Erdoğan, Kudüs´ü savunmanın insanlığı savunmak, barışı, adaleti, bağımsızlığı savunmak olduğu inancıyla bu meseleye en güçlü şekilde sahip çıktıklarını anlatarak, "Bu süreçte sizlerin ülkemize verdiği destek, sadece bugünümüz adına değil geleceğimiz adına da hayati öneme sahiptir. Mücadelemiz ´La ilahe illallah, İbrahim halilullah´ ifadesinde tecessüm eden saygı, hürmet ve hoşgörü ikliminin tekrar Kudüs-ü Şerif´te hakim olması içindir. Bu ifadelerim ayrıcı bir dinin değil, bütünleştirici bir dinin mensubu olduğumuzun ifadesidir." şeklinde konuştu.
´Kudüs´teki İslam mirasının izlerini silemeyeceksiniz´
Erdoğan, tarihi gerçekler ve uluslararası hukuk ortadayken, İsrail´in son 50 yıldır kasıtlı bir şekilde Kudüs´teki İslam mirasının izlerini silmeye çalıştığını dile getirerek, "Silemeyeceksiniz. Bu tarihi gerçeği yok edemeyeceksiniz. Tüm, 1 milyar 700 milyonluk İslam dünyasını, içinde gaflet içerisinde olan yöneticiler olabilir, ama bu halkları yok edemeyeceksiniz." ifadelerini kullandı.
İsrail´in Müslümanlara ait toprakları, iş yerlerini, evleri, ibadethaneleri gasp ederek, kültürel bir soykırım uyguladığını ifade eden Erdoğan, konuşmasını şöyle sürdürdü:
"Buralara bir kaç tane büyükelçilik getirmek, başkonsolosluk taşımak suretiyle eğer Kudüs´ün şahs-ı manevisini yok edeceğinizi zannediyorsanız kendinizi aldatıyorsunuz. Bununla bunu yok edemezsiniz. 1967 yılındaki Filistin haritasıyla 2018´deki haritayı karşılaştırmak, başka hiçbir söze gerek kalmadan Filistin´de yaşanan bu kültürel soykırımı ortaya koyacaktır. Şüphesiz İsrail´in işgal faaliyetlerini, bu denli pervasızca yapabilmesinin en önemli sebebi, bazı Birleşmiş Milletler Güvenlik Konseyi üyelerinden aldığı destektir. Onun için ´Dünya 5´ten büyüktür.´ diyorum. Zira Birleşmiş Milletler Güvenlik Konseyinin 5 daimi üyesinin bir tanesinin iki dudağı arasında sıkışmış kalan bu dünya, adil bir dünya olamaz, bu Birleşmiş Milletler adil olamaz. Onun için reforma ihtiyacı var. Bütün bunlara rağmen İslam İşbirliği Teşkilatı olarak başlattığımız girişimler, hamdolsun Birleşmiş Milletler Genel Kurulundan 127 olumlu oy, 7 tane karşı oyla geçmiştir. İstediğimiz gibi geçmiştir. Ne Amerika ne İsrail, yaptıkları bütün gayretlere rağmen hedeflerine ulaşamamıştır."
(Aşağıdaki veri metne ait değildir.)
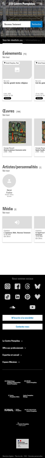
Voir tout (6, 57)
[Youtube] (32, 308)
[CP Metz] (15, 398)
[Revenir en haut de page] (39, 452)
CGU (25, 456)
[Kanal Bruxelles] (15, 412)
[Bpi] (14, 384)
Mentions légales (8, 456)
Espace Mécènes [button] (10, 362)
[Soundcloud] (12, 308)
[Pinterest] (27, 297)
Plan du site (19, 456)
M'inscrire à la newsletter (23, 317)
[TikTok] (7, 297)
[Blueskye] (37, 287)
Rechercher (36, 24)
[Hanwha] (22, 427)
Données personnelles (35, 456)
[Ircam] (32, 384)
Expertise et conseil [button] (11, 355)
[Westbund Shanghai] (32, 412)
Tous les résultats (12, 40)
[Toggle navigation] (41, 4)
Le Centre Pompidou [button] (11, 340)
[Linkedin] (17, 297)
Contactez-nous (22, 326)
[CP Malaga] (30, 398)
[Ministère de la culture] (22, 443)
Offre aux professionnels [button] (13, 348)
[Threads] (27, 287)
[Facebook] (17, 287)
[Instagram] (7, 287)
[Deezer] (37, 297)
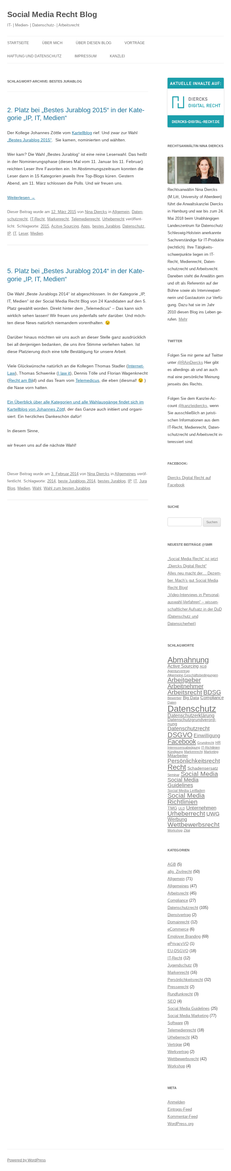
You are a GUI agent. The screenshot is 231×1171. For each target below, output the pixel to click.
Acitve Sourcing (65, 226)
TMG (172, 808)
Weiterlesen (21, 197)
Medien (36, 233)
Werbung (177, 819)
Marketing (211, 751)
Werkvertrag (178, 1051)
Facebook (182, 741)
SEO (172, 1001)
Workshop (175, 830)
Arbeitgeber (184, 679)
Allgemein (120, 212)
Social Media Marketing (188, 1015)
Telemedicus (87, 380)
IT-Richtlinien (210, 747)
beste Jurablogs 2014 (76, 481)
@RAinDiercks (190, 362)
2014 (51, 481)
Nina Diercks (96, 212)
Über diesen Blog (93, 43)
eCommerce (178, 929)
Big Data (191, 698)
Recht (177, 767)
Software (175, 1023)
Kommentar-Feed (183, 1116)
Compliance (212, 697)
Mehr (183, 319)
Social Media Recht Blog (52, 14)
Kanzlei (117, 56)
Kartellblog (82, 132)
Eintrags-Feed (180, 1109)
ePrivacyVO (178, 943)
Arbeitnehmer (186, 686)
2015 (45, 226)
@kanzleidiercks (192, 405)
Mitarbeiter (178, 755)
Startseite (18, 43)
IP (9, 233)
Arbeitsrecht (185, 692)
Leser (23, 233)
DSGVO (180, 735)
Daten (172, 702)
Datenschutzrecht (189, 728)
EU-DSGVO (178, 951)
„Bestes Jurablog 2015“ (29, 139)
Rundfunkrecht (180, 994)
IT (14, 233)
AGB (203, 666)
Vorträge (135, 43)
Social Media (199, 773)
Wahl (36, 488)
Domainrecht (178, 922)
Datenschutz (133, 226)
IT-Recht (37, 219)
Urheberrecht (113, 219)
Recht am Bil (21, 380)
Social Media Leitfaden (186, 791)
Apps (85, 226)
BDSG (212, 692)
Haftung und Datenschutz (34, 56)
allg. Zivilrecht (180, 871)
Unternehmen (201, 808)
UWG (213, 813)
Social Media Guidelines (183, 782)
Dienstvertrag (179, 915)
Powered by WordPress (26, 1160)
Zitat (187, 830)
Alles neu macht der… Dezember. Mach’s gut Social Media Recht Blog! (194, 580)
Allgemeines (125, 474)
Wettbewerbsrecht (194, 824)
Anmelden (176, 1102)
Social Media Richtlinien (186, 798)
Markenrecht (58, 219)
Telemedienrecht (85, 219)
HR (218, 743)
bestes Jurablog (106, 226)
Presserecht (178, 987)
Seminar (174, 775)
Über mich (52, 43)
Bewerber (175, 698)
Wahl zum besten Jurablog (67, 488)
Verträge (175, 1044)
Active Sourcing (183, 665)
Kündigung (175, 751)
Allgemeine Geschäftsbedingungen (193, 675)
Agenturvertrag (178, 671)
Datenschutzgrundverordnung (192, 721)
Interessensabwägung (184, 747)
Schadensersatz (202, 768)
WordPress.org (180, 1123)
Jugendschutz (180, 965)
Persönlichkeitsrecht (194, 761)
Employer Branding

´Top oynayan çocuklara bomba yağdırmak bir insanlık suçudur´
Erdoğan, Amerikan yönetiminin yanı sıra bazı Avrupa ülkelerinin, 2. Dünya Savaşı´nda yaşanan sahnelerin utancıyla İsrail´in işgal politikalarına ses çıkarmadığını, 2. Dünya Savaşı esnasında Avrupa´daki Musevilere yapılan insanlık dışı katliamların faturasının masum Filistinlilere kesildiğini, 70 yıl önce başkalarının işlediği cürümlerin bedelini bugün Filistinlilerin ödemek zorunda kaldığını anlattı.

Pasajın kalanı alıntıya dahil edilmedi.